Há momentos em que o fascínio de Ripellino pela figura e pela obra de Meyerhold parece dominar o livro e, mais uma vez, o toque pessoal e nostálgico se faz presente.
"Não queremos tecer inúteis hagiografias -é certo, porém, que todo o teatro convulso, dinâmico, anti-respiratório da época, o teatro em que a direção torna-se agressão, pretexto de barafunda, danada acumulação de truques, provém do exemplo meyerholdiano.
Cada homem tem uma época eleita, uma espécie de 'âge d'or' pessoal. Henri Miller, em 'A Devil in Paradise', lamenta não ter vivido em Paris nos dias de Apollinaire e de Rousseau. Nós teríamos gostado de viver em Moscou nos tempos de Meyerhold".
Se esta presença de Meyerhold parece soberana, nem por isso o autor deixa de nos transmitir imagens muito vivas de Stanislávski, Taírov, Vakhtangov, Sulerjítzki e de tantos mais. Mas o encantamento com que ele os descreve torna ainda mais sinistro o desabar daquele mundo, com a instauração plena do stalinismo. E é com um sentimento de horror que Ripellino trata esse tema.
Enfim, temos aí um dos raros exemplos em que um trabalho universitário nos transmite o frêmito de uma época em seus momentos de máxima expressão.
É preciso frisar também que ele estuda o seu tema sem o isolar da vida cultural da época, sem o desvincular das referências italianas, francesas, alemãs e outras, mas sobretudo tchecas e polonesas. Sua vivência pessoal em Praga se faz então bem presente e torna possível um confronto muito interessante.
Sendo um livro tão pessoal e, às vezes, tão marcado pelas idiossincrasias do autor, suas opiniões, muito bem fundamentadas, prestam-se, no entanto, até hoje a muita discussão. Outras vezes, ele aponta algumas pistas ousadas, sugerindo um detalhamento que outros poderiam fazer. É o caso, por exemplo, de sua suposição sobre as possíveis origens russas do "teatro sintético" de Marinetti.
Diante desta pesquisa tão vasta e de um estudo tão sério dos materiais existentes na época, surge inevitavelmente a pergunta: o que não faria ele se tivesse vivido mais alguns anos e consultado fontes completamente desconhecidas quando o livro foi escrito? Mas o passar dos anos apenas confirmou algumas de suas corajosas especulações.
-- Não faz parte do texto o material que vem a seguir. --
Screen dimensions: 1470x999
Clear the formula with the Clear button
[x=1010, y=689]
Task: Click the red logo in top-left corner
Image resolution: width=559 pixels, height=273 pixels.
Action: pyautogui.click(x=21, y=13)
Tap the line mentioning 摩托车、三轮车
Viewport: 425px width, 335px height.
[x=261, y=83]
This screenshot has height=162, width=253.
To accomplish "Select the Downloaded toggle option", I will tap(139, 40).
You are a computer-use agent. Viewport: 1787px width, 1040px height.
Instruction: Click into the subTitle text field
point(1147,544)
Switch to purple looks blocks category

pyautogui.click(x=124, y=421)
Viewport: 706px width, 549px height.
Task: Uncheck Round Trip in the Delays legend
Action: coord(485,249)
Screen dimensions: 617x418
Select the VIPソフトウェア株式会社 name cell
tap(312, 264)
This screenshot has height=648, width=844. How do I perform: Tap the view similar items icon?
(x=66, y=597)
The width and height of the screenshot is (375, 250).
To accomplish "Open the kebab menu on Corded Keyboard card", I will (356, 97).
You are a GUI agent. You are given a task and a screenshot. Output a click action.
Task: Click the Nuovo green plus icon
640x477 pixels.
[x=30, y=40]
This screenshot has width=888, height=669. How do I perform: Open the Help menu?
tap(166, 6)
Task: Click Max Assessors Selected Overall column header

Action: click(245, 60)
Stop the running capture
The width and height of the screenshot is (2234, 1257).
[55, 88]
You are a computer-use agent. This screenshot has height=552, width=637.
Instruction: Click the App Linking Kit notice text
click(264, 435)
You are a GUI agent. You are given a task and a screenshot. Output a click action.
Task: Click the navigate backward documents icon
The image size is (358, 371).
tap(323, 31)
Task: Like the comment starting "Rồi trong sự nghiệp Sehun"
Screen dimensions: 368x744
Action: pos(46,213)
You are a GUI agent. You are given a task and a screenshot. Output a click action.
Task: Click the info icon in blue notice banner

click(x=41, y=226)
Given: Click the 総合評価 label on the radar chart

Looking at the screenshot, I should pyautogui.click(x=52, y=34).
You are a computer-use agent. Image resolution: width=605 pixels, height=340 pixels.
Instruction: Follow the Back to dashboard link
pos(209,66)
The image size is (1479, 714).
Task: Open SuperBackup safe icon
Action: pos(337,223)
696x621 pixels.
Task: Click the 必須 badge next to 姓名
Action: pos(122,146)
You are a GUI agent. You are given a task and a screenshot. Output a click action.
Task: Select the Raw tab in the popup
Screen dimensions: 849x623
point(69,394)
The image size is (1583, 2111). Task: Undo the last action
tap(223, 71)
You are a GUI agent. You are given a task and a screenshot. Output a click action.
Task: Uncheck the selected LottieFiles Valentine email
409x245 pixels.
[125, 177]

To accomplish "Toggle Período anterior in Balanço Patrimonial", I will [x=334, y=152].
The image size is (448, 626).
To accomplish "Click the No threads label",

Por exemplo, ao referir-se ao pedido que Meyerhold fez de concessão da nacionalidade russa (filho de alemães, nascido na Rússia, era para todos os efeitos alemão, segundo a legislação do regime czarista) e à sua aceitação da religião grego-ortodoxa, com mudança do nome Karl Theodor Kasimir para o russo Vsiévolod, Ripellino escreve: "Foi esta a primeira de suas numerosas metamorfoses". Pois bem, os documentos que vieram à tona com a "glasnost" apenas confirmaram o exato desta afirmação. Basta, neste sentido, lembrar que seu devotamento à segunda mulher, Zinaída Raich, o fez assumir o sobrenome de Meyerhold-Raich, e este figura na ata de seu fuzilamento como "inimigo da pátria" (2).
É com alegria e emoção que releio, agora em português, esta obra de um amigo distante no tempo e no espaço, e que acompanhou com a maior simpatia e participação o que fazíamos na época no Brasil. Esta fruição se torna ainda mais intensa devido à fluência e vigor do texto traduzido. Deixando de lado alguns pequenos senões que ali aparecem (afinal, quem pode se considerar livre deles?), entreguemo-nos ao convívio com este livro excepcional, que torna tão viva a presença de Ripellino, cuja personalidade e obra são ressaltadas, ainda, num prefácio muito bom, assinado por J. Guinsburg e pela tradutora.
Notas:
1. Boris Schnaiderman, "Uma Epopéia do Teatro Russo", na seção "Letras Russas" do "Suplemento Literário" de "O Estado de S. Paulo", 3/9/1966, depois incluído em meu livro "Projeções: Rússia/Brasil/Itália", São Paulo, Perspectiva, 1978.
2. Tomei conhecimento deste fato graças a materiais que me foram cedidos por Reni Chaves Cardoso Zacchi, pesquisadora infatigável da história do teatro russo moderno.